SAT, ACT, MCAT, LSAT — there are many standardized ways to measure human aptitude in various fields. But when it comes to deep learning and artificial intelligence, how do we capture the tangible standards that need to be met for an AI-based service to be successful?
This acronym, introduced by NVIDIA CEO Jensen Huang at the GPU Technology Conference earlier this year, describes a framework that addresses the seven major challenges for delivering AI-based servers: Programmability, Latency, Accuracy, Size of Model, Throughput, Energy Efficiency and Rate of Learning.
NVIDIA introduced this framework to help customers overcome these important challenges, given the complexity of deploying deep learning solutions and the rapidly moving pace of the industry.
“Hyperscale data centers are the most complicated computers the world has ever made,” Huang said. They serve hundreds of millions of people making billions of queries, and represent billions of dollars of investment.

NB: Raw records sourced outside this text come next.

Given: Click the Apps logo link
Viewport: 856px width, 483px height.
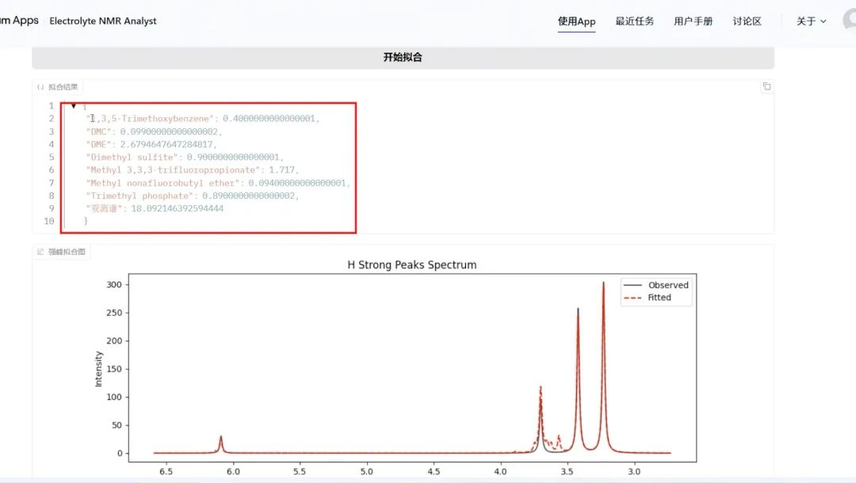Looking at the screenshot, I should tap(19, 21).
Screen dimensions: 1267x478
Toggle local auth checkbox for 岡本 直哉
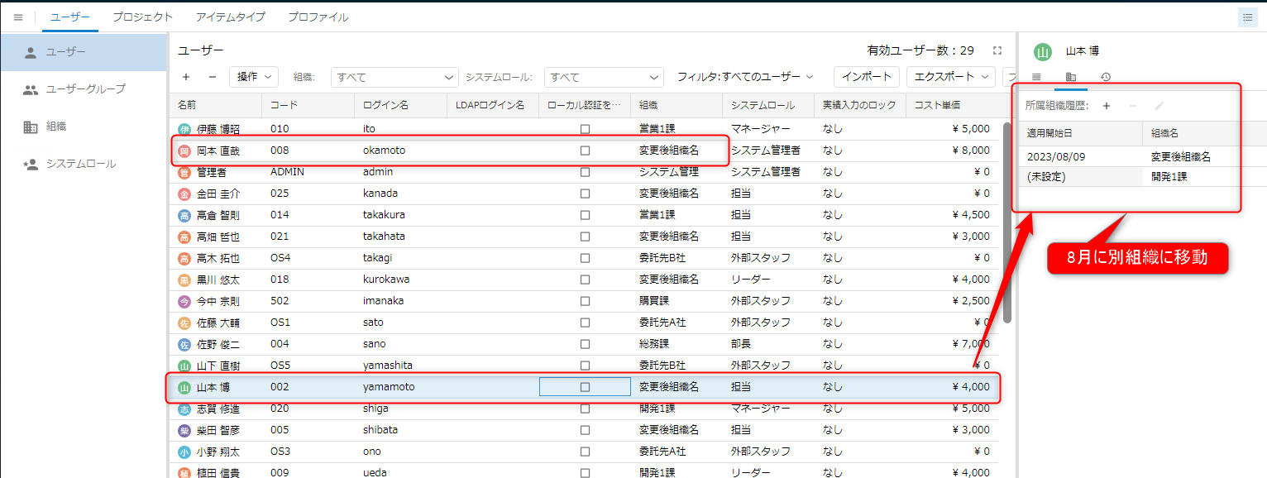tap(585, 151)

How to Measure Deep Learning Performance
PLASTER describes the key elements for measuring deep learning performance. Each letter identifies a factor that must be considered to arrive at the right set of tradeoffs and to produce a successful deep learning implementation. They are:
- Programmability: The types and complexity of neural networks are growing exponentially in order to handle different use cases. Yet deep learning models must be coded, trained and then optimized for a specific runtime inference environment. The computing model needs to provide great performance on all kinds of neural networks.
- Latency: The time between requesting something and receiving a response is critical to the quality of a service. With most human-facing software systems, not just AI, the time is often measured in milliseconds.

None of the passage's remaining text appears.